WHAT YOU SHOULD DO.
Starting with the line that mentions "Image resolution: width=875", repeat each line verbatim until the entries end, both ends included.

Saved entries
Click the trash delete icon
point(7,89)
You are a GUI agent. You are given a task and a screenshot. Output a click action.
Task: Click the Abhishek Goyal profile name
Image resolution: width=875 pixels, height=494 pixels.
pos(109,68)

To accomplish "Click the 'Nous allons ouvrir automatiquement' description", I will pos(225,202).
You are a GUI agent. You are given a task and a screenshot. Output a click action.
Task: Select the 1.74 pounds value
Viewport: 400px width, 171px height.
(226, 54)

EXERCISE RESULT.
Image resolution: width=875 pixels, height=494 pixels.
pos(109,68)

To accomplish "Click the 'Nous allons ouvrir automatiquement' description", I will pos(225,202).
You are a GUI agent. You are given a task and a screenshot. Output a click action.
Task: Select the 1.74 pounds value
Viewport: 400px width, 171px height.
(226, 54)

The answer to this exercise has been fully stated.